◆ ARBEITSAUFTRAG A ◆
An welchen Wochentagen laufen laut dem Lesetext die Live-Streams aus der Kufa?
◆ ARBEITSAUFTRAG B ◆
Wiederhole aus dem Lesetext wortgetreu alles von „Aber obwohl die“ bis hinunter zu „anderen zu teilen.“.

◆ LESETEXT ◆
= = = = =

Eine Reihe von Zahlen mache dies für die Kufa deutlich. Waren es im Januar 2020 20 Veranstaltungen mit über 138 Künstlern und knapp 8000 Gästen, so summiert sich die Zahl in diesem Januar auf null Präsenzveranstaltungen, mit keinen Gästen vor Ort, jedoch acht Streams mit 11 DJs und im Schnitt 156 Zuschauern pro Stream.

Aber obwohl die Zeiten für die Kultur- und Eventbranche beileibe nicht rosig sind, geben die Kufa-Macher nicht auf; sie sind vielmehr immer wieder mit neuen Ideen für ihr Publikum da – sei es auch auf anderen Wegen als gewohnt. Und ein sehr probates Mittel, um sich auch im Lockdown an das Publikum mit Angeboten zu wenden, sind Streams. Doch anstatt einfach ein Video abzudrehen oder klassisch über You-Tube oder Facebook zu streamen – was durchaus auch völlig in Ordnung wäre – haben sich, unter normalen Umständen eigentlich Party-Planer der Kufa, Jonas Diener, und sein Team etwas noch Zeitgemäßeres einfallen lassen. Sie nutzen für die Streams, die jeweils dienstags und samstags live aus der Kufa zu erleben sind, die Plattform Twitch. Eine auf Live-Streams spezialisierte Webseite, die eigentlich vorrangig von Videospiel-Freunden frequentiert wird, um ihre Inhalte mit anderen zu teilen.

= = = = =

◆ BEREITGESTELLTE DATEN ◆
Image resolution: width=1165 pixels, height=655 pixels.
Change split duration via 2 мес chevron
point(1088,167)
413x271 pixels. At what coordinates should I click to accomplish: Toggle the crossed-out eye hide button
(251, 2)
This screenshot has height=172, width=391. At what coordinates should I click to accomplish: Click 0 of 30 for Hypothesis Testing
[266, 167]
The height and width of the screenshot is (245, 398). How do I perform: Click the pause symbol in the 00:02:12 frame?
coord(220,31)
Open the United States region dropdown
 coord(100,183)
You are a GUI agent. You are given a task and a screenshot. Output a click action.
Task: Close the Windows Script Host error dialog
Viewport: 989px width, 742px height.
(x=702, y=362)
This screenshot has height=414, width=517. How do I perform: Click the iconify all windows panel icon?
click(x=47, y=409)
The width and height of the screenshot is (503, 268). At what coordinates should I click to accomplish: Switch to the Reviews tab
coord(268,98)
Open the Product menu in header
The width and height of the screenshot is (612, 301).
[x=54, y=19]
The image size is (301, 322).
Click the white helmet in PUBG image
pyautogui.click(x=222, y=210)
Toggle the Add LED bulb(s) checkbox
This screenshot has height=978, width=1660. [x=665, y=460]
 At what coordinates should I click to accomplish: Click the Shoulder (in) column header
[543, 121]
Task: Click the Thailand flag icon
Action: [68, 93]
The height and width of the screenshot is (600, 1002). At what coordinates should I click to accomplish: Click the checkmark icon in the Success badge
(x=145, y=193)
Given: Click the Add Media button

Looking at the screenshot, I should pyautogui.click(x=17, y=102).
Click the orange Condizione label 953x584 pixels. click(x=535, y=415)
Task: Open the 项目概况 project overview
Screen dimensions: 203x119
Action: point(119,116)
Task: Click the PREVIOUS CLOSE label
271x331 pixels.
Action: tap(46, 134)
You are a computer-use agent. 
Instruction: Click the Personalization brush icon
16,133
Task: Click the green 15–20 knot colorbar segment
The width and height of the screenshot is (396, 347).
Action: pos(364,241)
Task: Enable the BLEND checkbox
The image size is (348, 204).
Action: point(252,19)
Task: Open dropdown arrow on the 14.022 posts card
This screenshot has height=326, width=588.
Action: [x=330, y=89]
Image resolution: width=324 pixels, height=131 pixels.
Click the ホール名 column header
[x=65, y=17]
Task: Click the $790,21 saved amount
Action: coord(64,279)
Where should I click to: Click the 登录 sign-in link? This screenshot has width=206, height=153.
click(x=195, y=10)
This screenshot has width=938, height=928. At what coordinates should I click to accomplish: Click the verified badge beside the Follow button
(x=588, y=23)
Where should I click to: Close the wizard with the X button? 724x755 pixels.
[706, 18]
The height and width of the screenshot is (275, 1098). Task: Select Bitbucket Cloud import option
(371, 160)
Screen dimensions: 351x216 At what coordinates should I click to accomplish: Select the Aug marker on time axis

= = = = =

◆ SCHRIFTLICHE ANTWORT A ◆
Dienstags und samstags.

◆ SCHRIFTLICHE ANTWORT B ◆
Aber obwohl die Zeiten für die Kultur- und Eventbranche beileibe nicht rosig sind, geben die Kufa-Macher nicht auf; sie sind vielmehr immer wieder mit neuen Ideen für ihr Publikum da – sei es auch auf anderen Wegen als gewohnt. Und ein sehr probates Mittel, um sich auch im Lockdown an das Publikum mit Angeboten zu wenden, sind Streams. Doch anstatt einfach ein Video abzudrehen oder klassisch über You-Tube oder Facebook zu streamen – was durchaus auch völlig in Ordnung wäre – haben sich, unter normalen Umständen eigentlich Party-Planer der Kufa, Jonas Diener, und sein Team etwas noch Zeitgemäßeres einfallen lassen. Sie nutzen für die Streams, die jeweils dienstags und samstags live aus der Kufa zu erleben sind, die Plattform Twitch. Eine auf Live-Streams spezialisierte Webseite, die eigentlich vorrangig von Videospiel-Freunden frequentiert wird, um ihre Inhalte mit anderen zu teilen.